(Instructions for the task) Retype each record shown below, leaving every character as it is.

(Provided entries)
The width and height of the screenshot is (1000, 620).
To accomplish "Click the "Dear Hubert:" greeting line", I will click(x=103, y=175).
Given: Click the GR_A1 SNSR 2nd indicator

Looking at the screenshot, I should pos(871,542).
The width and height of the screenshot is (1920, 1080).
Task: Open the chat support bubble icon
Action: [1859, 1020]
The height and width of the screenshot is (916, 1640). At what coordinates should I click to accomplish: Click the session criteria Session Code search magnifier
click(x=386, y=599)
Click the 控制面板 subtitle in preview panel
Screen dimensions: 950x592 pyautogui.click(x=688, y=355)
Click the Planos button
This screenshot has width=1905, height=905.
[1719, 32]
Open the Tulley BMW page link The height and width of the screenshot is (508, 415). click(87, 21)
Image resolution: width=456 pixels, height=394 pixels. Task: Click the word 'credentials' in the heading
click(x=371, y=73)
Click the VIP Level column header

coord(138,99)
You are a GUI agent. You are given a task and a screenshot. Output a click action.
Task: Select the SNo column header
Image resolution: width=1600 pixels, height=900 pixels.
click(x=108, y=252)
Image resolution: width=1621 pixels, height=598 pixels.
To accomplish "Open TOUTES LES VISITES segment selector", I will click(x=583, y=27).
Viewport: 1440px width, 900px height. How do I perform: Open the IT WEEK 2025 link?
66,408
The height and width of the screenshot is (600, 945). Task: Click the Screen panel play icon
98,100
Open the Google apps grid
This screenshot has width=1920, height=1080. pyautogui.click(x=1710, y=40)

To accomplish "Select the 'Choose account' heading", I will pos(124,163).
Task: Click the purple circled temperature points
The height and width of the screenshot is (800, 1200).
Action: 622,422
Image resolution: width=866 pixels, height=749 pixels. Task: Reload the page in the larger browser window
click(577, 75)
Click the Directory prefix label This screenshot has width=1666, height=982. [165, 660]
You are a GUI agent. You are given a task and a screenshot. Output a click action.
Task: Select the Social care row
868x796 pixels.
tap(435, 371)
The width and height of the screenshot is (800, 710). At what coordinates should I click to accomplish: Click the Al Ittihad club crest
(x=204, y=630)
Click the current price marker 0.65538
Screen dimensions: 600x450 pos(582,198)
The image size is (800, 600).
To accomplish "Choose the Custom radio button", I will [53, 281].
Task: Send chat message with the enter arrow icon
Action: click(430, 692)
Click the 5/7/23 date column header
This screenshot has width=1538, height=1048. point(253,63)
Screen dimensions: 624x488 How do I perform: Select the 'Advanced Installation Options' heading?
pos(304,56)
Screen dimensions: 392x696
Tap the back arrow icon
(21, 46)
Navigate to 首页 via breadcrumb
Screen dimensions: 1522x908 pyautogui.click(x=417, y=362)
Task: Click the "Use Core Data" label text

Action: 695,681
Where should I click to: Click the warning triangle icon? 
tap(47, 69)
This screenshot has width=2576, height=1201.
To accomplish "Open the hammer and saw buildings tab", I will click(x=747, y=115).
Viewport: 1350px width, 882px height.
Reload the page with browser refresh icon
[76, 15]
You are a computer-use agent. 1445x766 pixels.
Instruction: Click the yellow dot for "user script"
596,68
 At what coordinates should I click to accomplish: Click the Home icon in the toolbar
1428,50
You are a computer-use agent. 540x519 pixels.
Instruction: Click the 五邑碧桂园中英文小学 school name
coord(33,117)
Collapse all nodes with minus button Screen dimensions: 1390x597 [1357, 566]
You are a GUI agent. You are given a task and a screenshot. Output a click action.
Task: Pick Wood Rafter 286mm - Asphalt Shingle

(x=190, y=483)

(Solution to this problem)
The width and height of the screenshot is (1000, 620).
To accomplish "Click the "Dear Hubert:" greeting line", I will click(x=103, y=175).
Given: Click the GR_A1 SNSR 2nd indicator

Looking at the screenshot, I should pos(871,542).
The width and height of the screenshot is (1920, 1080).
Task: Open the chat support bubble icon
Action: [1859, 1020]
The height and width of the screenshot is (916, 1640). At what coordinates should I click to accomplish: Click the session criteria Session Code search magnifier
click(x=386, y=599)
Click the 控制面板 subtitle in preview panel
Screen dimensions: 950x592 pyautogui.click(x=688, y=355)
Click the Planos button
This screenshot has width=1905, height=905.
[1719, 32]
Open the Tulley BMW page link The height and width of the screenshot is (508, 415). click(87, 21)
Image resolution: width=456 pixels, height=394 pixels. Task: Click the word 'credentials' in the heading
click(x=371, y=73)
Click the VIP Level column header

coord(138,99)
You are a GUI agent. You are given a task and a screenshot. Output a click action.
Task: Select the SNo column header
Image resolution: width=1600 pixels, height=900 pixels.
click(x=108, y=252)
Image resolution: width=1621 pixels, height=598 pixels.
To accomplish "Open TOUTES LES VISITES segment selector", I will click(x=583, y=27).
Viewport: 1440px width, 900px height. How do I perform: Open the IT WEEK 2025 link?
66,408
The height and width of the screenshot is (600, 945). Task: Click the Screen panel play icon
98,100
Open the Google apps grid
This screenshot has width=1920, height=1080. pyautogui.click(x=1710, y=40)

To accomplish "Select the 'Choose account' heading", I will pos(124,163).
Task: Click the purple circled temperature points
The height and width of the screenshot is (800, 1200).
Action: 622,422
Image resolution: width=866 pixels, height=749 pixels. Task: Reload the page in the larger browser window
click(577, 75)
Click the Directory prefix label This screenshot has width=1666, height=982. [165, 660]
You are a GUI agent. You are given a task and a screenshot. Output a click action.
Task: Select the Social care row
868x796 pixels.
tap(435, 371)
The width and height of the screenshot is (800, 710). At what coordinates should I click to accomplish: Click the Al Ittihad club crest
(x=204, y=630)
Click the current price marker 0.65538
Screen dimensions: 600x450 pos(582,198)
The image size is (800, 600).
To accomplish "Choose the Custom radio button", I will [53, 281].
Task: Send chat message with the enter arrow icon
Action: click(430, 692)
Click the 5/7/23 date column header
This screenshot has width=1538, height=1048. point(253,63)
Screen dimensions: 624x488 How do I perform: Select the 'Advanced Installation Options' heading?
pos(304,56)
Screen dimensions: 392x696
Tap the back arrow icon
(21, 46)
Navigate to 首页 via breadcrumb
Screen dimensions: 1522x908 pyautogui.click(x=417, y=362)
Task: Click the "Use Core Data" label text

Action: 695,681
Where should I click to: Click the warning triangle icon? 
tap(47, 69)
This screenshot has width=2576, height=1201.
To accomplish "Open the hammer and saw buildings tab", I will click(x=747, y=115).
Viewport: 1350px width, 882px height.
Reload the page with browser refresh icon
[76, 15]
You are a computer-use agent. 1445x766 pixels.
Instruction: Click the yellow dot for "user script"
596,68
 At what coordinates should I click to accomplish: Click the Home icon in the toolbar
1428,50
You are a computer-use agent. 540x519 pixels.
Instruction: Click the 五邑碧桂园中英文小学 school name
coord(33,117)
Collapse all nodes with minus button Screen dimensions: 1390x597 [1357, 566]
You are a GUI agent. You are given a task and a screenshot. Output a click action.
Task: Pick Wood Rafter 286mm - Asphalt Shingle

(x=190, y=483)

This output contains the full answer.